Nina ci appare subito invadente, petulante, quasi ossessiva, Madeleine, invece, è una madre pacata e responsabile, piena di disponibilità e di sensi di colpa, che teme di provocare sconvolgimenti nella vita dei figli e non si decide a vivere il proprio amore in maniera serena. Innamorate l’una dell’altra, ma con un diverso approccio vero la vita. Nina diventa quasi irritante in certi momenti, osserva dal pianerottolo i movimenti dell’amata, è vorace di questo amore come un bambino che ha trovato il giocattolo preferito, e mentre lei spinge, Madeleine arresta. Poi un incidente, l’evento scatenante che, come nella Morfologia della fiaba del russo Vladimir J. Proop, dipana gli eventi lasciando a Nina la possibilità di fare ciò che il cuore le comanda. Ecco, allora, che i suoi sguardi divengono un pretesto per mostrarci il volto dell’amore e la volontà di non lasciarselo portare via da niente e da nessuno. La tenacia con la quale Nina irrompe in ogni situazione e in ogni momento nella vita di Madeleine la portano ad affrontare tutti quei pregiudizi sociali e familiari temuti dall’amata.
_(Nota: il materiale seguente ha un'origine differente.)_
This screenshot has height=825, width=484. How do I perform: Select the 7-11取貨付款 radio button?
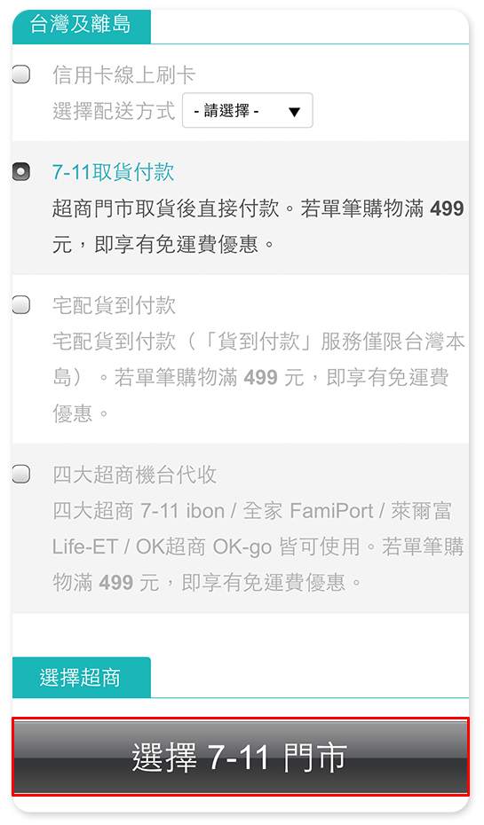(21, 171)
Nulla è scontato in questa piccola opera di circa novanta minuti, densa di pathos e di suspence da thriller. Meneghetti mette un’attenzione particolare nel mostrarci le caratteristiche psicologiche dei personaggi, soffermandosi anche sulla badante cerbera, interpretata magistralmente da Muriel Benazeraf. Nina non teme neppure lei, nuovo Caronte che sembra stare a guardia dello Stige simbolicamente rappresentato dal pianerottolo che separa la sua abitazione da quella di Madeleine.
Nulla è prevedibile in Deux , neppure la scena finale, tutt’altro. Laddove ci si aspetterebbe un gesto scellerato di Nina, Meneghetti lascia la sua impronta addolcendo e rendendo questo amore impossibile libero da ogni barriera, con i ritmi che gli sono dovuti in una congiunzione fra corpo e spirito. E in un mondo dove i rapporti sentimentali sono diventati sempre più connotati dalla scissione fra sesso e amore, la scena con cui finisce il film sembra un inno alla speranza, un invito a lottare, un elogio della lentezza senza mai rimandare a domani ciò che potremo vivere oggi.